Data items

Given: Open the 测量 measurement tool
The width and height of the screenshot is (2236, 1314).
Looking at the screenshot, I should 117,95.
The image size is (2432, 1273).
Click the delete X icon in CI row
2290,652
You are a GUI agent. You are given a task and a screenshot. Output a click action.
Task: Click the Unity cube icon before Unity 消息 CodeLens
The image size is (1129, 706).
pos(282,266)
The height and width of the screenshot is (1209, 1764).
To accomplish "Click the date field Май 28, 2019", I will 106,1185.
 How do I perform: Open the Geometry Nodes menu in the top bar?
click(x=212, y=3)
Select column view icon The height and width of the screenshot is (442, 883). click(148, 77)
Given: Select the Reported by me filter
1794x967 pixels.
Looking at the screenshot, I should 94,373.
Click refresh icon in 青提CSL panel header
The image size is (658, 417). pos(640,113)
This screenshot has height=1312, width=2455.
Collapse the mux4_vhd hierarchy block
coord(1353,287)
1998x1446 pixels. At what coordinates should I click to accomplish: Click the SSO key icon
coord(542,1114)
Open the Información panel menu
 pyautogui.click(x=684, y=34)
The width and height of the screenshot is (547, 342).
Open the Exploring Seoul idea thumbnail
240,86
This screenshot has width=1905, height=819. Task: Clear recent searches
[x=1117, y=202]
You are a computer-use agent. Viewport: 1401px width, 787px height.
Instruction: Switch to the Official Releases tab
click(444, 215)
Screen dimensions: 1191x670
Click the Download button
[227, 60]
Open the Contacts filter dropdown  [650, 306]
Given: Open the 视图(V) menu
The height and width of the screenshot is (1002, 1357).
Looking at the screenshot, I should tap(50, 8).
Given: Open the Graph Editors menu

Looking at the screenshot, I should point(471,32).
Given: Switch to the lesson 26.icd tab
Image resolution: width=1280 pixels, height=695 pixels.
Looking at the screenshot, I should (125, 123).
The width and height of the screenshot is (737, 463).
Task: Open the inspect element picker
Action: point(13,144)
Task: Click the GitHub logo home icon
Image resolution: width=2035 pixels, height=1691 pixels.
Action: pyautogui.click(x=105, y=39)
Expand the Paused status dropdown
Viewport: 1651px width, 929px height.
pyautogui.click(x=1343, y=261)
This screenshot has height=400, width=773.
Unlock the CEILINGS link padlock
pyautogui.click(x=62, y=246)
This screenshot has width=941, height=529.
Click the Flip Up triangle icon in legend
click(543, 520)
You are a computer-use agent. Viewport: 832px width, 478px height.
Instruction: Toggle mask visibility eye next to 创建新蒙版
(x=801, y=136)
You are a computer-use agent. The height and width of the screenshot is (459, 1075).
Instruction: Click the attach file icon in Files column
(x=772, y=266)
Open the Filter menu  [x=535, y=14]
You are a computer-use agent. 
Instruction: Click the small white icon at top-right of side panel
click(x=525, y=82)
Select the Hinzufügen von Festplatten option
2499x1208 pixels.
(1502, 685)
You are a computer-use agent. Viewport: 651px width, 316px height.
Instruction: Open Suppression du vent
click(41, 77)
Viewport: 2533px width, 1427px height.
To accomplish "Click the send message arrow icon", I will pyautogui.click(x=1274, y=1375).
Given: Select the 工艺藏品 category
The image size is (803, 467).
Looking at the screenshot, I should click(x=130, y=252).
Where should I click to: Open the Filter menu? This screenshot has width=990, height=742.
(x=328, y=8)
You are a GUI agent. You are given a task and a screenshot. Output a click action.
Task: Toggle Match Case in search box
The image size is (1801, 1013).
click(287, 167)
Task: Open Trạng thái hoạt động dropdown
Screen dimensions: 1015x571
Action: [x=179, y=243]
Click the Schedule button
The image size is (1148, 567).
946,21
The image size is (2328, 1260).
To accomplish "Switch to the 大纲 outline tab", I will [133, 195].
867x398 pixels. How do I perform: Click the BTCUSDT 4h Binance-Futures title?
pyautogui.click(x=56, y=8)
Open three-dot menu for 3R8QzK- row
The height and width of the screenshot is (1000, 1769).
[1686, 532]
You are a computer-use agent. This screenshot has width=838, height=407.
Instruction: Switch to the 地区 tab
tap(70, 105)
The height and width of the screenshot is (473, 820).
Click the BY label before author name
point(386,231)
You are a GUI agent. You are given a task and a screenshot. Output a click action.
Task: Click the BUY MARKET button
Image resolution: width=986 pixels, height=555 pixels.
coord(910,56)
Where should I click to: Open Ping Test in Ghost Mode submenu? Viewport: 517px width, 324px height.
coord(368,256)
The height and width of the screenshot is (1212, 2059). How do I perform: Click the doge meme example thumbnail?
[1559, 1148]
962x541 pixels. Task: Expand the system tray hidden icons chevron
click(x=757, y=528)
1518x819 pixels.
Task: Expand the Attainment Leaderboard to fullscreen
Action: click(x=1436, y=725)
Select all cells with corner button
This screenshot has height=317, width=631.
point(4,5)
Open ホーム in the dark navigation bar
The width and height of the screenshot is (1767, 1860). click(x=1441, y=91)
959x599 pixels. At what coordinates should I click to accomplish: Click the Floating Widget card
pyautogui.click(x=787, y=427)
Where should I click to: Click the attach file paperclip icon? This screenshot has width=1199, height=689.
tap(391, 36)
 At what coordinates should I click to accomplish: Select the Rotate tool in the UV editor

- What you are asked to do
Give the entries once more, exactly as they appear.

- Written reply
Given: Open the 测量 measurement tool
The width and height of the screenshot is (2236, 1314).
Looking at the screenshot, I should 117,95.
The image size is (2432, 1273).
Click the delete X icon in CI row
2290,652
You are a GUI agent. You are given a task and a screenshot. Output a click action.
Task: Click the Unity cube icon before Unity 消息 CodeLens
The image size is (1129, 706).
pos(282,266)
The height and width of the screenshot is (1209, 1764).
To accomplish "Click the date field Май 28, 2019", I will 106,1185.
 How do I perform: Open the Geometry Nodes menu in the top bar?
click(x=212, y=3)
Select column view icon The height and width of the screenshot is (442, 883). click(148, 77)
Given: Select the Reported by me filter
1794x967 pixels.
Looking at the screenshot, I should 94,373.
Click refresh icon in 青提CSL panel header
The image size is (658, 417). pos(640,113)
This screenshot has height=1312, width=2455.
Collapse the mux4_vhd hierarchy block
coord(1353,287)
1998x1446 pixels. At what coordinates should I click to accomplish: Click the SSO key icon
coord(542,1114)
Open the Información panel menu
 pyautogui.click(x=684, y=34)
The width and height of the screenshot is (547, 342).
Open the Exploring Seoul idea thumbnail
240,86
This screenshot has width=1905, height=819. Task: Clear recent searches
[x=1117, y=202]
You are a computer-use agent. Viewport: 1401px width, 787px height.
Instruction: Switch to the Official Releases tab
click(444, 215)
Screen dimensions: 1191x670
Click the Download button
[227, 60]
Open the Contacts filter dropdown  [650, 306]
Given: Open the 视图(V) menu
The height and width of the screenshot is (1002, 1357).
Looking at the screenshot, I should tap(50, 8).
Given: Open the Graph Editors menu

Looking at the screenshot, I should point(471,32).
Given: Switch to the lesson 26.icd tab
Image resolution: width=1280 pixels, height=695 pixels.
Looking at the screenshot, I should (125, 123).
The width and height of the screenshot is (737, 463).
Task: Open the inspect element picker
Action: point(13,144)
Task: Click the GitHub logo home icon
Image resolution: width=2035 pixels, height=1691 pixels.
Action: pyautogui.click(x=105, y=39)
Expand the Paused status dropdown
Viewport: 1651px width, 929px height.
pyautogui.click(x=1343, y=261)
This screenshot has height=400, width=773.
Unlock the CEILINGS link padlock
pyautogui.click(x=62, y=246)
This screenshot has width=941, height=529.
Click the Flip Up triangle icon in legend
click(543, 520)
You are a computer-use agent. Viewport: 832px width, 478px height.
Instruction: Toggle mask visibility eye next to 创建新蒙版
(x=801, y=136)
You are a computer-use agent. The height and width of the screenshot is (459, 1075).
Instruction: Click the attach file icon in Files column
(x=772, y=266)
Open the Filter menu  [x=535, y=14]
You are a computer-use agent. 
Instruction: Click the small white icon at top-right of side panel
click(x=525, y=82)
Select the Hinzufügen von Festplatten option
2499x1208 pixels.
(1502, 685)
You are a computer-use agent. Viewport: 651px width, 316px height.
Instruction: Open Suppression du vent
click(41, 77)
Viewport: 2533px width, 1427px height.
To accomplish "Click the send message arrow icon", I will pyautogui.click(x=1274, y=1375).
Given: Select the 工艺藏品 category
The image size is (803, 467).
Looking at the screenshot, I should click(x=130, y=252).
Where should I click to: Open the Filter menu? This screenshot has width=990, height=742.
(x=328, y=8)
You are a GUI agent. You are given a task and a screenshot. Output a click action.
Task: Toggle Match Case in search box
The image size is (1801, 1013).
click(287, 167)
Task: Open Trạng thái hoạt động dropdown
Screen dimensions: 1015x571
Action: [x=179, y=243]
Click the Schedule button
The image size is (1148, 567).
946,21
The image size is (2328, 1260).
To accomplish "Switch to the 大纲 outline tab", I will [133, 195].
867x398 pixels. How do I perform: Click the BTCUSDT 4h Binance-Futures title?
pyautogui.click(x=56, y=8)
Open three-dot menu for 3R8QzK- row
The height and width of the screenshot is (1000, 1769).
[1686, 532]
You are a computer-use agent. This screenshot has width=838, height=407.
Instruction: Switch to the 地区 tab
tap(70, 105)
The height and width of the screenshot is (473, 820).
Click the BY label before author name
point(386,231)
You are a GUI agent. You are given a task and a screenshot. Output a click action.
Task: Click the BUY MARKET button
Image resolution: width=986 pixels, height=555 pixels.
coord(910,56)
Where should I click to: Open Ping Test in Ghost Mode submenu? Viewport: 517px width, 324px height.
coord(368,256)
The height and width of the screenshot is (1212, 2059). How do I perform: Click the doge meme example thumbnail?
[1559, 1148]
962x541 pixels. Task: Expand the system tray hidden icons chevron
click(x=757, y=528)
1518x819 pixels.
Task: Expand the Attainment Leaderboard to fullscreen
Action: click(x=1436, y=725)
Select all cells with corner button
This screenshot has height=317, width=631.
point(4,5)
Open ホーム in the dark navigation bar
The width and height of the screenshot is (1767, 1860). click(x=1441, y=91)
959x599 pixels. At what coordinates should I click to accomplish: Click the Floating Widget card
pyautogui.click(x=787, y=427)
Where should I click to: Click the attach file paperclip icon? This screenshot has width=1199, height=689.
tap(391, 36)
 At what coordinates should I click to accomplish: Select the Rotate tool in the UV editor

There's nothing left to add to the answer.